───── Text section
In contrast, a significant effect of DBP was reported on the full life cycle exposure regime. While the exposure to the three lowest concentrations (0.5, 1, 10 µg/L) resulted in less than 10% mortality at the end of the experiment, daphnids exposed to 280, 500 and 2000 µg/L showed significantly higher mortality compared to the control (72% at day 25; log rank tests; p > 0.05; Figure 3). Mortality displayed a non-monotonous dose-response relationship, with higher mortality at 280 and 500 µg/L (72% at the end of the experiment) than at 1000 µg/L (27%). Similar mortality dynamics were observed for exposure to 100, 280, 500 and 1000 µg/L with juvenile mortality (between days 4 and 7), followed by no mortality from day 9 onwards. Notably, exposure to 2000 µg/L resulted in a gradual increase in daphnid mortality from day 6 to day 19 of the experiment, reaching a mortality rate of 72%.
──────────
───── Information given
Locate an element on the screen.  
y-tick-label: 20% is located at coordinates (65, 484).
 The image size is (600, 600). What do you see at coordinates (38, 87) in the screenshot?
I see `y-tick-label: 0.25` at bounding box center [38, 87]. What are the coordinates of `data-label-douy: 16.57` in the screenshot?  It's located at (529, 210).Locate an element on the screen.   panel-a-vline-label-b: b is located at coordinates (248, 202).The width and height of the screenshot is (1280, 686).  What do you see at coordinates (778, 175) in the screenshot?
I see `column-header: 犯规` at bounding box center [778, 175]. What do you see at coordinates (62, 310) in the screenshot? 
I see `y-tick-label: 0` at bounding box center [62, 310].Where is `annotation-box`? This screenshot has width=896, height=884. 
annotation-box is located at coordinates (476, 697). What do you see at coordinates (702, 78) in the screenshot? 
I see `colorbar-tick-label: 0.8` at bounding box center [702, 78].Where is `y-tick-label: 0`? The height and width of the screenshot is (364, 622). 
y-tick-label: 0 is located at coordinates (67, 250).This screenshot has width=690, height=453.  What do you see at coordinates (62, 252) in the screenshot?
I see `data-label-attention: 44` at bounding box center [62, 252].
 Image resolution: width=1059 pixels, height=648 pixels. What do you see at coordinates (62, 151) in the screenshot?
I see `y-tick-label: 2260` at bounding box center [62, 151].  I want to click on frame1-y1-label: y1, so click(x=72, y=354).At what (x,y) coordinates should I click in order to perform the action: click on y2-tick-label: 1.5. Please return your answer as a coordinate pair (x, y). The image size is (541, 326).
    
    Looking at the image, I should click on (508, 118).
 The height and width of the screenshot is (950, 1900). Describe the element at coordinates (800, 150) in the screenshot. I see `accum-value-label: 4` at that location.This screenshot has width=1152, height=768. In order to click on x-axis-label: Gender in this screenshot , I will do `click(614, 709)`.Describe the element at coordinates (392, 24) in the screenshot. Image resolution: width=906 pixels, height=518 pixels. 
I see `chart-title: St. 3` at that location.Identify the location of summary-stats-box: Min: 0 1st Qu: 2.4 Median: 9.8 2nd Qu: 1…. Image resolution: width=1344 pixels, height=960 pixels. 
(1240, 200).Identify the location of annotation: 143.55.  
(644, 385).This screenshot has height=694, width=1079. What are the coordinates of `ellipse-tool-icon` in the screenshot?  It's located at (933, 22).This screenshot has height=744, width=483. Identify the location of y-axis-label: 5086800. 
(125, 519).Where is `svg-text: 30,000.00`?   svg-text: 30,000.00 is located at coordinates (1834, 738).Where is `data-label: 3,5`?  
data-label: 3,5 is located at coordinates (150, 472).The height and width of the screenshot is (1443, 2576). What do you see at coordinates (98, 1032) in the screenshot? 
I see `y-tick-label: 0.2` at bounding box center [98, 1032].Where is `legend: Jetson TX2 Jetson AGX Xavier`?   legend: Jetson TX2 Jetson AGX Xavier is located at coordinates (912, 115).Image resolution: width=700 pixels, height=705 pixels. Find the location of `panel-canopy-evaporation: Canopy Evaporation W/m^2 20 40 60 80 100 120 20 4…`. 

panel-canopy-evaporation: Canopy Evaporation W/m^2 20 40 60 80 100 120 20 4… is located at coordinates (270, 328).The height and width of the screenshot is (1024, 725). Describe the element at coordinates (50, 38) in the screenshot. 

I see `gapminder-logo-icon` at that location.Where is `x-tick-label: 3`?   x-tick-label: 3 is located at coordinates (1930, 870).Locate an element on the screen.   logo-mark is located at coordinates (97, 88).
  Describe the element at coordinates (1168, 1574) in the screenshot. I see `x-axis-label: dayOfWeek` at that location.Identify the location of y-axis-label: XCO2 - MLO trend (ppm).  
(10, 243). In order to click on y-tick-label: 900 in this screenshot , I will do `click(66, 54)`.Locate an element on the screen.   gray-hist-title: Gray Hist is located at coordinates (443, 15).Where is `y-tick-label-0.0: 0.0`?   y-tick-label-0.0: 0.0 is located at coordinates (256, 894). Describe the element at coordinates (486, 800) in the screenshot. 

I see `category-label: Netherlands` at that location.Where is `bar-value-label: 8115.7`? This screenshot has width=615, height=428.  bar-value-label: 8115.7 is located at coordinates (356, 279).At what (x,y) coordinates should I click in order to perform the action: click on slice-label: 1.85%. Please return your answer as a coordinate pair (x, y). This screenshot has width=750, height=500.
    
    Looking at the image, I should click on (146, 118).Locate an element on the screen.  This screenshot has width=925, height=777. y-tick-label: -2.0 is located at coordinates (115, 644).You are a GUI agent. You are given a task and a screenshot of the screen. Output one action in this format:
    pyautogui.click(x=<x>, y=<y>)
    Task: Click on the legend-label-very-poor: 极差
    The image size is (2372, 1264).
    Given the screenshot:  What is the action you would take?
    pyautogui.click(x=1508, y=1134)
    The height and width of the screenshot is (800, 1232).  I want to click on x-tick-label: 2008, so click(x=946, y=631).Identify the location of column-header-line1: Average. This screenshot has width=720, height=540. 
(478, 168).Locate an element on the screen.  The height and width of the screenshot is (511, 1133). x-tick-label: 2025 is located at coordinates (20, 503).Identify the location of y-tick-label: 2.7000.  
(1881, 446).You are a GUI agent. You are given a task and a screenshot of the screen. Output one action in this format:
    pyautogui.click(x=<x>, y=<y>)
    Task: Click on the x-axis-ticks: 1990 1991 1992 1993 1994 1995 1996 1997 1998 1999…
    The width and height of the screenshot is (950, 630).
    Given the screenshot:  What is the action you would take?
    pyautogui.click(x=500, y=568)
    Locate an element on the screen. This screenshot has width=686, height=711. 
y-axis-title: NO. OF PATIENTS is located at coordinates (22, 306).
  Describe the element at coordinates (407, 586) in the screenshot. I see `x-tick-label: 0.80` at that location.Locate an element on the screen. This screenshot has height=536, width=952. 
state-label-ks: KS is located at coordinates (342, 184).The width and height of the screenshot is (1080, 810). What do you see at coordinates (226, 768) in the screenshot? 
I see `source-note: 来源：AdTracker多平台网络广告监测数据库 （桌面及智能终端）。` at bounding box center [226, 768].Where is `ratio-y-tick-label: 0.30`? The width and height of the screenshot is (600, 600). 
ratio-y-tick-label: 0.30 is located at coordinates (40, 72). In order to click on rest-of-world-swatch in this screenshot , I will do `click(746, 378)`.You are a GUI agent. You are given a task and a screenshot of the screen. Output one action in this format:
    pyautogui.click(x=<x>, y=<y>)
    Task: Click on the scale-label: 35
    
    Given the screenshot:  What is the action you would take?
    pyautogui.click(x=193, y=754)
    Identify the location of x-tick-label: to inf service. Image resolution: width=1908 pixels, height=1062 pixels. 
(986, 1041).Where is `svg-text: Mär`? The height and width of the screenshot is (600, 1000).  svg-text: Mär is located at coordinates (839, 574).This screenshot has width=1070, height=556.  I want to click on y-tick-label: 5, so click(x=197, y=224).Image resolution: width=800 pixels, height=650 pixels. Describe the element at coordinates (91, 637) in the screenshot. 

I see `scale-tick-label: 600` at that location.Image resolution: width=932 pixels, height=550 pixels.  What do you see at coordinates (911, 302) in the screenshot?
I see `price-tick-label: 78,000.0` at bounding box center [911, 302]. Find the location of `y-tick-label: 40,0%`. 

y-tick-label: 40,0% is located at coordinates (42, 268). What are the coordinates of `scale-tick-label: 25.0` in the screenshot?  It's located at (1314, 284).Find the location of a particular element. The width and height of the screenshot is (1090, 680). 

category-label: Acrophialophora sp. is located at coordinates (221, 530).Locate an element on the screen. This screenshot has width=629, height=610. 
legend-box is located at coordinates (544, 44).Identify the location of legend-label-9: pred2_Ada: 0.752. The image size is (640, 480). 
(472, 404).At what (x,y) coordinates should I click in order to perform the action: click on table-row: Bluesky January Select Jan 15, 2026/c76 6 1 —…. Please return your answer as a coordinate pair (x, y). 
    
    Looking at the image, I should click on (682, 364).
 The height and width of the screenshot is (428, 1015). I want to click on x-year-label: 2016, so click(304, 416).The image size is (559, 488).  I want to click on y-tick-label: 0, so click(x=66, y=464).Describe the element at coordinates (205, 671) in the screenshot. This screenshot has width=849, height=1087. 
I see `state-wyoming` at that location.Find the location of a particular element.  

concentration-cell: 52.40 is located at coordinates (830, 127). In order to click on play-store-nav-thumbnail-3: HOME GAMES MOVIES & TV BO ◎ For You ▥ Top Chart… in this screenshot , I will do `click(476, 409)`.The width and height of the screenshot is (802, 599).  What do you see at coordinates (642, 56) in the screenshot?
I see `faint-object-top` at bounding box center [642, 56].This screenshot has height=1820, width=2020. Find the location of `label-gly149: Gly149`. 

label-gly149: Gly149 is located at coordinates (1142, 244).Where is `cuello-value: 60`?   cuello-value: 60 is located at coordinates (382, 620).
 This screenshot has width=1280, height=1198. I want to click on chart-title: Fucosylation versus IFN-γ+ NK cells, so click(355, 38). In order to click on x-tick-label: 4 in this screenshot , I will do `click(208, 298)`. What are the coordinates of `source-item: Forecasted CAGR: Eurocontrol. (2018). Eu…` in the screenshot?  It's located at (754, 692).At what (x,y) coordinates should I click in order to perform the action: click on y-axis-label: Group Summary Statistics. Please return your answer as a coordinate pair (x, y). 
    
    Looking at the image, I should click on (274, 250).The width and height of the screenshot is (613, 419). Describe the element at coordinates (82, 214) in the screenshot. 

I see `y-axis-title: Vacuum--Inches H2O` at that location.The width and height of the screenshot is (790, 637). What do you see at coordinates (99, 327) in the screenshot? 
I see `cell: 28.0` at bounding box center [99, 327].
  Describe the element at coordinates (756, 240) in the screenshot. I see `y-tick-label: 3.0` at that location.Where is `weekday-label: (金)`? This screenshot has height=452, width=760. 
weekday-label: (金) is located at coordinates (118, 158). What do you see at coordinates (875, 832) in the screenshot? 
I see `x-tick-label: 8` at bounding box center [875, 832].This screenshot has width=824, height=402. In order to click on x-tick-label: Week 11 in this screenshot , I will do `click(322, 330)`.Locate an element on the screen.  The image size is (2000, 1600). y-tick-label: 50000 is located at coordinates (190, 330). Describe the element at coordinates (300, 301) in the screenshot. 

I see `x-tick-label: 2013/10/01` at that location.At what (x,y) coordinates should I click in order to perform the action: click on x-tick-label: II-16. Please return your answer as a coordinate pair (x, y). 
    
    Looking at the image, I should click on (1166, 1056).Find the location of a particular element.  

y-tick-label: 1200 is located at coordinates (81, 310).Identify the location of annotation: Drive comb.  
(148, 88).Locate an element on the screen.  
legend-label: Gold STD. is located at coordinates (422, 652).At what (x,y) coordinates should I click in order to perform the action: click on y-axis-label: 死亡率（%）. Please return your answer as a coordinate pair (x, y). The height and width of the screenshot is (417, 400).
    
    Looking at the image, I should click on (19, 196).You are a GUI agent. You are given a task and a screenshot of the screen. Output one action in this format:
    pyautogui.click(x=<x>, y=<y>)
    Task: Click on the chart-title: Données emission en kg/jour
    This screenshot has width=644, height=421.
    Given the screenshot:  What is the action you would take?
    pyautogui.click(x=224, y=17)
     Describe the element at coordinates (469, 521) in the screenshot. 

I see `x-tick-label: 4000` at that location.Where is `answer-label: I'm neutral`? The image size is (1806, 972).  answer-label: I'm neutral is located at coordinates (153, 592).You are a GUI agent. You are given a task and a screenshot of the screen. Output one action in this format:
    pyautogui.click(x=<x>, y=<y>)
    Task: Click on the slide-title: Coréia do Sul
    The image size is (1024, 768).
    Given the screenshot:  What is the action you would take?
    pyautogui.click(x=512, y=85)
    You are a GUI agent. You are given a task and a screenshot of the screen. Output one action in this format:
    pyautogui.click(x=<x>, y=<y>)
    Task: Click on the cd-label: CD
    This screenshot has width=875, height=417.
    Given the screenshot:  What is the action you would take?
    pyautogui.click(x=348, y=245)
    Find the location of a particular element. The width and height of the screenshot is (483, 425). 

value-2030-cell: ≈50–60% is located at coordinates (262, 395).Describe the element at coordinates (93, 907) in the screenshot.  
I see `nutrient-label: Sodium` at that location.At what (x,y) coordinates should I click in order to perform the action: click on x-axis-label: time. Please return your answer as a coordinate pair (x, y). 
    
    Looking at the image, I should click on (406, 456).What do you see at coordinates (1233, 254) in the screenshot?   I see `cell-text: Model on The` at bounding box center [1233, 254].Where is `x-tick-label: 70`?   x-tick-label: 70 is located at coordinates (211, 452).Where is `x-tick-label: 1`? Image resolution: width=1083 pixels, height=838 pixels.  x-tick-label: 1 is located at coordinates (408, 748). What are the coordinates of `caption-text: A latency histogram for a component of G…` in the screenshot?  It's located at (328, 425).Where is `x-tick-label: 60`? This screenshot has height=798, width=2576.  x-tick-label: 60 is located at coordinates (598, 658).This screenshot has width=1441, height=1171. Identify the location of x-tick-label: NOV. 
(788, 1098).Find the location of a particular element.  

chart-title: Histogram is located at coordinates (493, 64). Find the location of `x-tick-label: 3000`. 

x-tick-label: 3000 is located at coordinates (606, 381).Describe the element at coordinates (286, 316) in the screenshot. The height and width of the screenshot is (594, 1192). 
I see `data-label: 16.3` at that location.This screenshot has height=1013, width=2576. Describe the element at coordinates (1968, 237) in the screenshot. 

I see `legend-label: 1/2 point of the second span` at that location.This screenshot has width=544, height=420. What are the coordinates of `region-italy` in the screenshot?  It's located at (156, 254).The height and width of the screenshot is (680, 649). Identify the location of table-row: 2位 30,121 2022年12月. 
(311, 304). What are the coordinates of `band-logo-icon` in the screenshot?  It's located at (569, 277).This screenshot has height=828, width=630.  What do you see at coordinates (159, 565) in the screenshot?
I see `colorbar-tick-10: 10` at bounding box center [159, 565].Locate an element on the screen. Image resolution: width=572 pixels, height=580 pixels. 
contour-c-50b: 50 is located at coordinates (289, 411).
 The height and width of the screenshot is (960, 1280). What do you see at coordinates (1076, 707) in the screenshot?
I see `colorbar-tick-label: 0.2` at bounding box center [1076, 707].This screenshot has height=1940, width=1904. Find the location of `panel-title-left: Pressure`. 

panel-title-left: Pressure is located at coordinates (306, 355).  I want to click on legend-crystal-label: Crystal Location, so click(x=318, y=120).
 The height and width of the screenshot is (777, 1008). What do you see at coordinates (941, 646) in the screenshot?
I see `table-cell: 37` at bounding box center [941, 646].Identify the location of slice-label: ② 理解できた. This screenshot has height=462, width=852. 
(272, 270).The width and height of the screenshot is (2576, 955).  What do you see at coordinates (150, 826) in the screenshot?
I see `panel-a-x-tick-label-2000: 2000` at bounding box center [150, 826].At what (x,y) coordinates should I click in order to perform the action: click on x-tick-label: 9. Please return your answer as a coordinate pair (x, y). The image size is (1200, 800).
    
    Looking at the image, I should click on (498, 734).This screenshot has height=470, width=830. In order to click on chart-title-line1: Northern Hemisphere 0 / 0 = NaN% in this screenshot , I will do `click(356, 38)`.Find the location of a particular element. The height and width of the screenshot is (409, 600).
──────────
* About this task
Extend the text on DBP-related daphnid mortality, starting right after its final sentence.

* Expected answer
Figure 3 - Survival rate of D. magna exposed to DBP under full life cycle regime (n=11 for each concentration). *p ≤ 0.05 according to log-rank tests comparing each treatment to the control condition (p-value adjusted by a Bonferroni correction).

Effects of DBP on size

The effect of DBP on daphnid size is shown in Figure S3 for the adult exposure regime (size at days 0, 7, 13 and 25) and in Figure 4 for the full life cycle exposure regime (size at days 0, 2, 4, 7, 13 and 25). For both exposure regimes, under the control condition, daphnids grew from 0.82 - 0.89 mm (day 0) to 3.7 - 4 mm (day 25).

No effect of DBP was reported on daphnid size in the adult exposure regime, as daphnids exhibited similar sizes across all DBP concentrations (no effects of DBP on size at day 0, 7, 13 and 25; Wilcoxon test; p > 0.05; Figure S3).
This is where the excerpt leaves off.